Support Beginning-of-Sentence in native code
Bug: 14119293
Change-Id: I0f382e33a19bf481823b23405d454de61ec835ff
diff --git a/native/jni/src/suggest/core/session/prev_words_info.h b/native/jni/src/suggest/core/session/prev_words_info.h
index e4de1f4..a58000a 100644
--- a/native/jni/src/suggest/core/session/prev_words_info.h
+++ b/native/jni/src/suggest/core/session/prev_words_info.h
@@ -20,11 +20,11 @@
#include "defines.h"
#include "suggest/core/dictionary/binary_dictionary_bigrams_iterator.h"
#include "suggest/core/policy/dictionary_structure_with_buffer_policy.h"

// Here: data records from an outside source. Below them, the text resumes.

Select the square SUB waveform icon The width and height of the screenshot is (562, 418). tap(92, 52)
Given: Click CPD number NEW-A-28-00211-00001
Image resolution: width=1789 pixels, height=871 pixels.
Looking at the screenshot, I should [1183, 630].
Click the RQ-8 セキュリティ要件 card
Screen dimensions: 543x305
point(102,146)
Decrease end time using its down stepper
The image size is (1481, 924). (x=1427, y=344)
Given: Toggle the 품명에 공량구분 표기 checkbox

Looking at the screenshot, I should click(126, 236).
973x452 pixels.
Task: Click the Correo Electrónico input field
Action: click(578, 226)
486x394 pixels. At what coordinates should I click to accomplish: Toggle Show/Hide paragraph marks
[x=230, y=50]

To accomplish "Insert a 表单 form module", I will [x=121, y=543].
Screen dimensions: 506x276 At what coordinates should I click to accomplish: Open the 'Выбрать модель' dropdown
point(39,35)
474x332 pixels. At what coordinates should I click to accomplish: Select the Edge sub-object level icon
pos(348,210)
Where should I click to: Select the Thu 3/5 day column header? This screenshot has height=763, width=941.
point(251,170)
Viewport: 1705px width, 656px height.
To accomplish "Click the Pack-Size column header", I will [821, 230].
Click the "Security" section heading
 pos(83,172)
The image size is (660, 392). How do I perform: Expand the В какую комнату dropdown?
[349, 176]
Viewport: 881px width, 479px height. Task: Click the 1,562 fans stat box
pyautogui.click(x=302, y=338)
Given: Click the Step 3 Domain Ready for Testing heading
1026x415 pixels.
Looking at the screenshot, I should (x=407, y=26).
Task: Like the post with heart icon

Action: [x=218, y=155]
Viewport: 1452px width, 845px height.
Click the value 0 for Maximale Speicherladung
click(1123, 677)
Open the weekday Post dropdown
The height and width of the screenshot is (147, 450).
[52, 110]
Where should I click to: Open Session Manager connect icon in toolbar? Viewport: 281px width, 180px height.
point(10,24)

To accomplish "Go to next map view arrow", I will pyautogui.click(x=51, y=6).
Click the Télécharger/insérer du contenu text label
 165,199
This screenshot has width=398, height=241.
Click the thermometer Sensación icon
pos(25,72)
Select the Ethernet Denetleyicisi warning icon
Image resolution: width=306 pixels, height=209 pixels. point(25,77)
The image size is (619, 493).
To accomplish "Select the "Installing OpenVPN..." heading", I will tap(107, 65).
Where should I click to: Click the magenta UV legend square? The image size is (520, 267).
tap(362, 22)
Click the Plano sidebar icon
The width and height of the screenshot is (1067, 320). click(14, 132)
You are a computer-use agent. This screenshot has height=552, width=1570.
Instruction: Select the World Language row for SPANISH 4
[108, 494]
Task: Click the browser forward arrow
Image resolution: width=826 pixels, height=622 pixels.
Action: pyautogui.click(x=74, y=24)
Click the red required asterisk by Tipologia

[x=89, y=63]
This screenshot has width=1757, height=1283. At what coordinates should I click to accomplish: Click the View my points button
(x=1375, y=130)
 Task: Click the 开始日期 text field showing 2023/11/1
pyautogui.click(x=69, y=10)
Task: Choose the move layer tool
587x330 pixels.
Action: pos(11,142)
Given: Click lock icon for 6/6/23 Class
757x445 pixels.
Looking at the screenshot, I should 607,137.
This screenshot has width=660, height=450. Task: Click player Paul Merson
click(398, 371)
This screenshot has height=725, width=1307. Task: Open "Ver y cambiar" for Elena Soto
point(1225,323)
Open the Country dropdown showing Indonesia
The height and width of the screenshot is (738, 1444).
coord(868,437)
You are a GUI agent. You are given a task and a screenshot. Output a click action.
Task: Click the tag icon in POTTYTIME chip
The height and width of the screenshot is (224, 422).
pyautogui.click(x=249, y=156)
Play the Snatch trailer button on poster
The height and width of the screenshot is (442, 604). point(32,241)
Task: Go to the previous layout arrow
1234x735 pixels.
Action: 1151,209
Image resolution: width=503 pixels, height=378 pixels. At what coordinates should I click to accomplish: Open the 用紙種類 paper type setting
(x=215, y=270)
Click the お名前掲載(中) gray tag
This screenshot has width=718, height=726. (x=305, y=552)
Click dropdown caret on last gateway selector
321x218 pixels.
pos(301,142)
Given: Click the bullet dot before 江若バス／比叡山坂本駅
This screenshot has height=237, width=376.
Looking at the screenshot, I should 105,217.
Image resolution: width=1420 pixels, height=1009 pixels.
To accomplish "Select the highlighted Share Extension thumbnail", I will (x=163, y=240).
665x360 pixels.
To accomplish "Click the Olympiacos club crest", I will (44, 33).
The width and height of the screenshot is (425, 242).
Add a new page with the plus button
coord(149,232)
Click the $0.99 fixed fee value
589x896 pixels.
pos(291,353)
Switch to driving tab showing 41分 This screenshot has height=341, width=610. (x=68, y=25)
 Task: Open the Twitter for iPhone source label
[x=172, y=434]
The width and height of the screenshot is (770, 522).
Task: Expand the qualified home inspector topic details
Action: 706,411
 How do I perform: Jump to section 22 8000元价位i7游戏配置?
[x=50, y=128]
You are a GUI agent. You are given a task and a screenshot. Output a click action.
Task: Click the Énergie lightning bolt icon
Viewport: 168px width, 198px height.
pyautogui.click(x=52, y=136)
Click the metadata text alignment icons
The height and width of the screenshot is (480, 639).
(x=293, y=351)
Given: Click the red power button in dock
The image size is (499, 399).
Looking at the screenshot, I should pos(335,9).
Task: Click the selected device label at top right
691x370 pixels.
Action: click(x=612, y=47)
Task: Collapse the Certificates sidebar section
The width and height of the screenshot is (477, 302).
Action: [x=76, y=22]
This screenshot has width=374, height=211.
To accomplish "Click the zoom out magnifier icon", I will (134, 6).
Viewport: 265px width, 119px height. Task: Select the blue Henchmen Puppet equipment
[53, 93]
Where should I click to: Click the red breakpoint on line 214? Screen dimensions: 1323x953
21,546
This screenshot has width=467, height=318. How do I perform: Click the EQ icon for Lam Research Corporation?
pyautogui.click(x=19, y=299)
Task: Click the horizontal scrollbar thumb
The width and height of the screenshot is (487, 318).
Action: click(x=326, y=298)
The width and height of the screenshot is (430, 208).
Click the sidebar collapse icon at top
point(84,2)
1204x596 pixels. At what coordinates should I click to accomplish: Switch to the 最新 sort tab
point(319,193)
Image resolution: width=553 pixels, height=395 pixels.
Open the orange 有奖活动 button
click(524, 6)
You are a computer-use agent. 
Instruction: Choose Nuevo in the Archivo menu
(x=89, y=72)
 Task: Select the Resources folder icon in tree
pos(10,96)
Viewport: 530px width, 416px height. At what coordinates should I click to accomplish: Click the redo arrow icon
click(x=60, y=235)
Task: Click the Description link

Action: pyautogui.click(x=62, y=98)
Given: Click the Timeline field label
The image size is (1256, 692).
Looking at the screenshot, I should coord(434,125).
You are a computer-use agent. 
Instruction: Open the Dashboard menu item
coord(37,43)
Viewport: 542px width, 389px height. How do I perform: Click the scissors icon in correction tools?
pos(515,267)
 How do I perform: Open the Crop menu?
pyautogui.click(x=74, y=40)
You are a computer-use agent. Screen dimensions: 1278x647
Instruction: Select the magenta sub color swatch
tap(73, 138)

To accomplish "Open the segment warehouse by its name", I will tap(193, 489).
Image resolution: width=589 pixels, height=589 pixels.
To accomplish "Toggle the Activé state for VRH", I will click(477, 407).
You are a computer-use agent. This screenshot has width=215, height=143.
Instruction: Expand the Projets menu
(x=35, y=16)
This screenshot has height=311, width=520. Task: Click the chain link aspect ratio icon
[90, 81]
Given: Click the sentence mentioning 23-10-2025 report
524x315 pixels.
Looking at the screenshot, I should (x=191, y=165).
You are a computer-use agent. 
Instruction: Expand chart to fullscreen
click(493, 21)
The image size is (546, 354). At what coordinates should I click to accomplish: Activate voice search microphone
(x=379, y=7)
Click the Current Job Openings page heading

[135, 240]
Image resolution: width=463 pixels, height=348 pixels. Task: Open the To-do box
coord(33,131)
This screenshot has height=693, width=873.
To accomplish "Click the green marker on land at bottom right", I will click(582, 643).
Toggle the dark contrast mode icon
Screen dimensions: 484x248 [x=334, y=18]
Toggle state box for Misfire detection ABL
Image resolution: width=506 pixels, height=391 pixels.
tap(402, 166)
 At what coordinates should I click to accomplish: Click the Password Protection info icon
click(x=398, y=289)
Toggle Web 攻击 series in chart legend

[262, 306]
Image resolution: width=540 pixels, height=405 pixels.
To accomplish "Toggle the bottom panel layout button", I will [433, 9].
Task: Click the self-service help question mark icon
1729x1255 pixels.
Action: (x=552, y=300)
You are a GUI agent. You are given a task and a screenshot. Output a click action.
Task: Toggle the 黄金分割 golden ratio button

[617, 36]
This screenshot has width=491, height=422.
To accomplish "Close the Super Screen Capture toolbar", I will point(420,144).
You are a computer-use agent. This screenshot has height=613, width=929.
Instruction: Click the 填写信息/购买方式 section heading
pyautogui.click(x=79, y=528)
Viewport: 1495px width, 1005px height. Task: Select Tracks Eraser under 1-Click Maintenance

+#include "utils/char_utils.h"
namespace latinime {
// TODO: Support n-gram.
-// TODO: Support beginning of sentence.
// This class does not take ownership of any code point buffers.
class PrevWordsInfo {
public:
@@ -52,8 +52,7 @@
void getPrevWordsTerminalPtNodePos(
const DictionaryStructureWithBufferPolicy *const dictStructurePolicy,
- int *const outPrevWordsTerminalPtNodePos,
- const bool tryLowerCaseSearch) const {
+ int *const outPrevWordsTerminalPtNodePos, const bool tryLowerCaseSearch) const {
for (size_t i = 0; i < NELEMS(mPrevWordCodePoints); ++i) {
outPrevWordsTerminalPtNodePos[i] = getTerminalPtNodePosOfWord(dictStructurePolicy,
mPrevWordCodePoints[i], mPrevWordCodePointCount[i],
@@ -63,17 +62,11 @@
BinaryDictionaryBigramsIterator getBigramsIteratorForPrediction(
const DictionaryStructureWithBufferPolicy *const dictStructurePolicy) const {
- int pos = getBigramListPositionForWord(dictStructurePolicy, mPrevWordCodePoints[0],
- mPrevWordCodePointCount[0], false /* forceLowerCaseSearch */);
- // getBigramListPositionForWord returns NOT_A_DICT_POS if this word isn't in the
- // dictionary or has no bigrams
- if (NOT_A_DICT_POS == pos) {
- // If no bigrams for this exact word, search again in lower case.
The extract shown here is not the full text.